Records for locating displayed items:
- - - - - - -
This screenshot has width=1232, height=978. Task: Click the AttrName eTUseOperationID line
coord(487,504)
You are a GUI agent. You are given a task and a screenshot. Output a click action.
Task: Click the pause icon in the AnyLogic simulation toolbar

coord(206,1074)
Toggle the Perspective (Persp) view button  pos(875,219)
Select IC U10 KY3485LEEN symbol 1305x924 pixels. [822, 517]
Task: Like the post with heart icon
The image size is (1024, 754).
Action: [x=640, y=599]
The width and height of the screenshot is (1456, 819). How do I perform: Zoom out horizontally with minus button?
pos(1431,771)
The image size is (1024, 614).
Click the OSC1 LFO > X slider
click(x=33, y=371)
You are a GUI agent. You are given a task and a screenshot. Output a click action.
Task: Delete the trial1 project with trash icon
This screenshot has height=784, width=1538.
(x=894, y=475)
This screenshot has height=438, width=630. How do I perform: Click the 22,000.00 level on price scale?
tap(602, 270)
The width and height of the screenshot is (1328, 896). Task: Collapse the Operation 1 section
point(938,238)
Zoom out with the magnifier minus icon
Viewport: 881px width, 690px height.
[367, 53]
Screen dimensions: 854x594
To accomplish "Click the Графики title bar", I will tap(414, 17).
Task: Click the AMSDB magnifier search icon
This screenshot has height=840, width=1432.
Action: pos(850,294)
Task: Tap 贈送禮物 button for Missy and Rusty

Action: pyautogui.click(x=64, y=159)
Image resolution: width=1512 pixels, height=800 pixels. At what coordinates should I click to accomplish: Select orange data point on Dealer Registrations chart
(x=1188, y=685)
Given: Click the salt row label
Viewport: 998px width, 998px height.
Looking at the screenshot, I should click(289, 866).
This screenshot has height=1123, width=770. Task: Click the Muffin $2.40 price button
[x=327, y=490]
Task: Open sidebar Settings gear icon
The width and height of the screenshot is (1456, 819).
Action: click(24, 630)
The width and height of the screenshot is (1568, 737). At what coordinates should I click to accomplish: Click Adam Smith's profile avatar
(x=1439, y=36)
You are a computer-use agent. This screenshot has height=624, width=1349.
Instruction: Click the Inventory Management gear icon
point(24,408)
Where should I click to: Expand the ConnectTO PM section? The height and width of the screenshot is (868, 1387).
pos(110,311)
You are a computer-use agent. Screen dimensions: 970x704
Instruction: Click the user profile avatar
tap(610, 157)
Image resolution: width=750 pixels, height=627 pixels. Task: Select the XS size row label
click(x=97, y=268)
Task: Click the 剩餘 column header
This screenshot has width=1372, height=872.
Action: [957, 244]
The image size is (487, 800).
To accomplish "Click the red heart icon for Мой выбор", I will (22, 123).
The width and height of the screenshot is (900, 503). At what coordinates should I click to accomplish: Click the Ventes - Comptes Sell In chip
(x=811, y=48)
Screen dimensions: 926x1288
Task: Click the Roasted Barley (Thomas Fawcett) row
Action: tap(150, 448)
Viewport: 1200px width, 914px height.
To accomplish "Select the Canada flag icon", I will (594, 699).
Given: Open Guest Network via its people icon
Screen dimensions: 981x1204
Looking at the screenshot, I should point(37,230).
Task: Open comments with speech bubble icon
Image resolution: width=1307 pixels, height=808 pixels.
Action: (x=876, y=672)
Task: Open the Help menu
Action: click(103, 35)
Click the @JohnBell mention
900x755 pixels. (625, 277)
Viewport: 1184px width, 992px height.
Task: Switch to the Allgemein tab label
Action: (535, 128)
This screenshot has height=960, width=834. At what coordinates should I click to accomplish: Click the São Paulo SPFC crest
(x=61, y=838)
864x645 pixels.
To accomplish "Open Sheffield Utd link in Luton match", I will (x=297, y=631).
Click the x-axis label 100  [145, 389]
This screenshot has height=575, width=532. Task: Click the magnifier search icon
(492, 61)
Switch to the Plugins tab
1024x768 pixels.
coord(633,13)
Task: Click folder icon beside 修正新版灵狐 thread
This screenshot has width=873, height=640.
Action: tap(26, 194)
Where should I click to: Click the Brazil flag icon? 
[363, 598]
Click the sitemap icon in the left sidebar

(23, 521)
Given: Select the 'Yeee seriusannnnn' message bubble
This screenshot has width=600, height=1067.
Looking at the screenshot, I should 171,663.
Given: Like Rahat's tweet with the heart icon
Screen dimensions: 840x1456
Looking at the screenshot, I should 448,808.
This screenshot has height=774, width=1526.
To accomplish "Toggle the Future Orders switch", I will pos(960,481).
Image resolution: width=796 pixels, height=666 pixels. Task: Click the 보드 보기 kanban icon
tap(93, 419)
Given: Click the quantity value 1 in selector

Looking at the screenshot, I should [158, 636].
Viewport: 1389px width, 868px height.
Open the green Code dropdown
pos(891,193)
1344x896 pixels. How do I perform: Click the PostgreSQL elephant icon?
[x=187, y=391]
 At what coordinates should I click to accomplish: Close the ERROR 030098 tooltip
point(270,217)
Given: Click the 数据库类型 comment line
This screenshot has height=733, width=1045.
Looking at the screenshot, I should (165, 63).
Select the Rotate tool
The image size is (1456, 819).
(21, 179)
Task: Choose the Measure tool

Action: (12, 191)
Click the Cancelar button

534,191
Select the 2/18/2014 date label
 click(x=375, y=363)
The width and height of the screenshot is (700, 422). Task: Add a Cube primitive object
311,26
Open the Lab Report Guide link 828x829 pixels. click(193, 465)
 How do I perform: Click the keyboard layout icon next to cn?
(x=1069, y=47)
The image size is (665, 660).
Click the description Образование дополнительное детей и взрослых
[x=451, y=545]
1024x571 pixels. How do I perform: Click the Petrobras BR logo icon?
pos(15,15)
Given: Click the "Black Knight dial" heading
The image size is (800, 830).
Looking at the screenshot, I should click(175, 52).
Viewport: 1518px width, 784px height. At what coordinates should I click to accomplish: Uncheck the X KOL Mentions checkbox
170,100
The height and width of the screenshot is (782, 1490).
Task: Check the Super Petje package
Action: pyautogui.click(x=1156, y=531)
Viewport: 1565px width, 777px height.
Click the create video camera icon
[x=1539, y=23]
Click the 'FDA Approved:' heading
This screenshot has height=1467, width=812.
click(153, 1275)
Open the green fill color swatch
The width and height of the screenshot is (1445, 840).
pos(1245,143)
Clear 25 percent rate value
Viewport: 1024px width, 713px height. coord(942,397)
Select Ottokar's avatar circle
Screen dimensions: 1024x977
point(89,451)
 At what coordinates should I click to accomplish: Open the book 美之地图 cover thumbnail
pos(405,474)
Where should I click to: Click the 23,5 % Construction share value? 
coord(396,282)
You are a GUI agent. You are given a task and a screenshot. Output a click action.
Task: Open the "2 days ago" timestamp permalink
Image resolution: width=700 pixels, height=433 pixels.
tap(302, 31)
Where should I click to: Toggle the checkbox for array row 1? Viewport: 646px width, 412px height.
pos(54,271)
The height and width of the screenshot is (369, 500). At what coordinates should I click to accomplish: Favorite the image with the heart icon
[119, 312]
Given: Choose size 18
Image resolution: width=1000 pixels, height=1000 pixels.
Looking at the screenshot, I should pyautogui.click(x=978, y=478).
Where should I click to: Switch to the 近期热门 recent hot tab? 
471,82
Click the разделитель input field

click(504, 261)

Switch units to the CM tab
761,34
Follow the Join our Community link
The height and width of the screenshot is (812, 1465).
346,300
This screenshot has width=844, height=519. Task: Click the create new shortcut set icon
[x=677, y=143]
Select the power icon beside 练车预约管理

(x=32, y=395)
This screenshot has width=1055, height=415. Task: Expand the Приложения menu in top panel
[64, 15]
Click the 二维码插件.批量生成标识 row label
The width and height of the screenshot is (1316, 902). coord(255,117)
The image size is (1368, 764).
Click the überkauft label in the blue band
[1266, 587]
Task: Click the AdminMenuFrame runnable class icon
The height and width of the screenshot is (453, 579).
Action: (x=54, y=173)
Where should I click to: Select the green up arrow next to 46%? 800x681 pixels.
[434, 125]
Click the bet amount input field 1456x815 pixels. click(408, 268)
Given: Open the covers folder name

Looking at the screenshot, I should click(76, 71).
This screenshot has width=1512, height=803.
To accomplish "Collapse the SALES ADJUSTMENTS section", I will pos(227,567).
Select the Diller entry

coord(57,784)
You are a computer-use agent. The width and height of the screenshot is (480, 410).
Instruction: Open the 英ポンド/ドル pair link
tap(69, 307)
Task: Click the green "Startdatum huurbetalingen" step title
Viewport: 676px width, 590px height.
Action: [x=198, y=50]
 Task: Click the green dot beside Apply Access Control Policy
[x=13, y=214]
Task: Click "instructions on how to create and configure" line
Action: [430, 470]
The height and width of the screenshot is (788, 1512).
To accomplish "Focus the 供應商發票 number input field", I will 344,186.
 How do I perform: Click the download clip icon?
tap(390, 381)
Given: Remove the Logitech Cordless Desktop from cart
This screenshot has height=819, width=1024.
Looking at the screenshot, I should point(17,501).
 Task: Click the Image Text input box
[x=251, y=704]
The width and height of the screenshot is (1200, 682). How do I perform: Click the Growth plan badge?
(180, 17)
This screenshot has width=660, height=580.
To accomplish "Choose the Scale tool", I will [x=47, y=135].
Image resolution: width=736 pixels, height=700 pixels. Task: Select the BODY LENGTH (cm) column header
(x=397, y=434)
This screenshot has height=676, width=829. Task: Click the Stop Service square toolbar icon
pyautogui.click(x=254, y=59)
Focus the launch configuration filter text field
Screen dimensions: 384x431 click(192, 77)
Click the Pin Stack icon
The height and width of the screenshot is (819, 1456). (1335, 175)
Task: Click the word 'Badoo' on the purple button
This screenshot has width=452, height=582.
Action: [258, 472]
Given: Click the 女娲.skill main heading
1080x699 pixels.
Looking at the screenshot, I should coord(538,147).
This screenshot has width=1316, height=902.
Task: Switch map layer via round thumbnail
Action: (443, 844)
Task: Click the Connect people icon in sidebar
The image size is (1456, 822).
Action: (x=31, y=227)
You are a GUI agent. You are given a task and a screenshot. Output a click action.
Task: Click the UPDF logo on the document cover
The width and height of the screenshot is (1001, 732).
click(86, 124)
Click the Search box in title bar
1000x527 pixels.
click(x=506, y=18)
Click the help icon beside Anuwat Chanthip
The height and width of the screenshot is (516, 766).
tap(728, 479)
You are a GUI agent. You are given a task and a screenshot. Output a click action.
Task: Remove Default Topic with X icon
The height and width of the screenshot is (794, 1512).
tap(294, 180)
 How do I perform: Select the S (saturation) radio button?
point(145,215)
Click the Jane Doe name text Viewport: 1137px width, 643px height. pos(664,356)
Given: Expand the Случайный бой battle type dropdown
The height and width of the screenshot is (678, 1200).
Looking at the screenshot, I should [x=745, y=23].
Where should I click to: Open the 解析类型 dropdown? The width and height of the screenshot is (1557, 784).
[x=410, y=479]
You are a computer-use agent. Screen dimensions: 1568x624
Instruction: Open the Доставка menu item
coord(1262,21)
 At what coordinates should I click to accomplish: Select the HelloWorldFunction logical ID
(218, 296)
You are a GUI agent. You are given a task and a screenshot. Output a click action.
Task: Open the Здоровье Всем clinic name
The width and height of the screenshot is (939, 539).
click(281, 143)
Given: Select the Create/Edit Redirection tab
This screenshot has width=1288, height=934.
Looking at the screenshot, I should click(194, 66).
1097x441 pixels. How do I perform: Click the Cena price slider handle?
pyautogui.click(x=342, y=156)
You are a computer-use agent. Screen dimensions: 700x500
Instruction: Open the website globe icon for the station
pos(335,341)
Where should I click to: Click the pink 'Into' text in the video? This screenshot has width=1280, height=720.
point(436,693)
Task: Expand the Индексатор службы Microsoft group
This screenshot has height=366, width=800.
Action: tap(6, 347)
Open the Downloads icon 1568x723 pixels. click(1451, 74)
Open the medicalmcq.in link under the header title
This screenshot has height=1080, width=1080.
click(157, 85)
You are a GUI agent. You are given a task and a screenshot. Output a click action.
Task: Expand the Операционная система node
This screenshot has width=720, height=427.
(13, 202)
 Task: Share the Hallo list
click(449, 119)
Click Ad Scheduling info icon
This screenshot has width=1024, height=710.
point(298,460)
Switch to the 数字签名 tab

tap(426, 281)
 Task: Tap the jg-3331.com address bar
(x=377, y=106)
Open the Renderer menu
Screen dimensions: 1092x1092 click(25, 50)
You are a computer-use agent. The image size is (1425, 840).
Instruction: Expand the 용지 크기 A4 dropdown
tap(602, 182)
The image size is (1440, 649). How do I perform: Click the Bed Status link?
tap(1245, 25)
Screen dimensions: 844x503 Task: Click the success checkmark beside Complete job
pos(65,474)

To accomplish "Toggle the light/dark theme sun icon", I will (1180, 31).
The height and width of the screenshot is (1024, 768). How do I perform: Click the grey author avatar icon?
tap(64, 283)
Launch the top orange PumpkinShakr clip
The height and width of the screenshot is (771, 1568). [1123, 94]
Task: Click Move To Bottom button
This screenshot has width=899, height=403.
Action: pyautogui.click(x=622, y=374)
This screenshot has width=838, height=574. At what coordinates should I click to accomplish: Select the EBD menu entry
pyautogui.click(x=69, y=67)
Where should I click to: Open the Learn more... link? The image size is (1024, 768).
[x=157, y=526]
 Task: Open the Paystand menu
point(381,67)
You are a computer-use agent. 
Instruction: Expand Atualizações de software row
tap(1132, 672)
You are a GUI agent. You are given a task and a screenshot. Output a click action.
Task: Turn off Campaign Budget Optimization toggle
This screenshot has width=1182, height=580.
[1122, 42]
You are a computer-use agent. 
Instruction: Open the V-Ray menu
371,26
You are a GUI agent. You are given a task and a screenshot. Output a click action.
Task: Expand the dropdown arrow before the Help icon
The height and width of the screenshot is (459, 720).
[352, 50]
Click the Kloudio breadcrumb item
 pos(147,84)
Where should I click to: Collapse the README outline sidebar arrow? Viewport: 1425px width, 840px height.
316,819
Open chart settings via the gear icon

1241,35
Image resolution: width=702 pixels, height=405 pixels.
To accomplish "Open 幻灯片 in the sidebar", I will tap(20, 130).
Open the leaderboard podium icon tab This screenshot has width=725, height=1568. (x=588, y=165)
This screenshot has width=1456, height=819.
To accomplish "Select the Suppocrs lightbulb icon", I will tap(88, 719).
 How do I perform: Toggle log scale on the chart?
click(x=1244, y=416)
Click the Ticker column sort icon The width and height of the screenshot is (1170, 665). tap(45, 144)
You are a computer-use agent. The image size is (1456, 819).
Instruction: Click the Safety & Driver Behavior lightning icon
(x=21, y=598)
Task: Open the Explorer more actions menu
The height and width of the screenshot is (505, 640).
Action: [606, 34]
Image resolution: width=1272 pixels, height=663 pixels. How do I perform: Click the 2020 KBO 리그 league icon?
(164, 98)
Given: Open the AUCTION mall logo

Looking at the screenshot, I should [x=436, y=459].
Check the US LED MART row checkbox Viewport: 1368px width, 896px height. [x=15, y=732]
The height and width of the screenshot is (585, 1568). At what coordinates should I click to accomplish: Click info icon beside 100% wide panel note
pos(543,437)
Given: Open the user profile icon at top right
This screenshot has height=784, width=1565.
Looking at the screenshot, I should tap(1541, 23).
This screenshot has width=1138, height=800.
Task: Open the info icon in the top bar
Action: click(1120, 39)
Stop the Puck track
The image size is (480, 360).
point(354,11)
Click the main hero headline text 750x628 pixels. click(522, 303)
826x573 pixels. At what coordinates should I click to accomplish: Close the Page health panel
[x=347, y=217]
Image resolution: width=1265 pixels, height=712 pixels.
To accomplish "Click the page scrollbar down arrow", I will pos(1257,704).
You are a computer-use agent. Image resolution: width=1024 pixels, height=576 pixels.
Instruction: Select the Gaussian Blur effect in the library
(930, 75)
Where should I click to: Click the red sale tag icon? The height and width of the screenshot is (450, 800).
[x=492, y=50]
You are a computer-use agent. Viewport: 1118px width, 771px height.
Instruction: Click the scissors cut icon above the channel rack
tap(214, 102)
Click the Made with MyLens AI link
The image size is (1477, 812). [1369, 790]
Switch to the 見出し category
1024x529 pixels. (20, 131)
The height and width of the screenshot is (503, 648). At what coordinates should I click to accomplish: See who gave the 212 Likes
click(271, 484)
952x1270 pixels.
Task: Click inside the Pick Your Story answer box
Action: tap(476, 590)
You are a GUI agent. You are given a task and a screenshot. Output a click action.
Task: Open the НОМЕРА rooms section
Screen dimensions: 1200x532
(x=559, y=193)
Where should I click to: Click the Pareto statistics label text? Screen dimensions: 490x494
- - - - - - -
JOB:
Swap "Click" for "Press" throughout the lines starting with the line with "The height and width of the screenshot is (788, 1512)." and going on through the line with "(x=397, y=434)", leaving everything else unchanged, and give back only those lines.

RIGHT ANSWER:
The height and width of the screenshot is (788, 1512).
To accomplish "Focus the 供應商發票 number input field", I will 344,186.
 How do I perform: Press the download clip icon?
tap(390, 381)
Given: Remove the Logitech Cordless Desktop from cart
This screenshot has height=819, width=1024.
Looking at the screenshot, I should point(17,501).
 Task: Press the Image Text input box
[x=251, y=704]
The width and height of the screenshot is (1200, 682). How do I perform: Press the Growth plan badge?
(180, 17)
This screenshot has width=660, height=580.
To accomplish "Choose the Scale tool", I will [x=47, y=135].
Image resolution: width=736 pixels, height=700 pixels. Task: Select the BODY LENGTH (cm) column header
(x=397, y=434)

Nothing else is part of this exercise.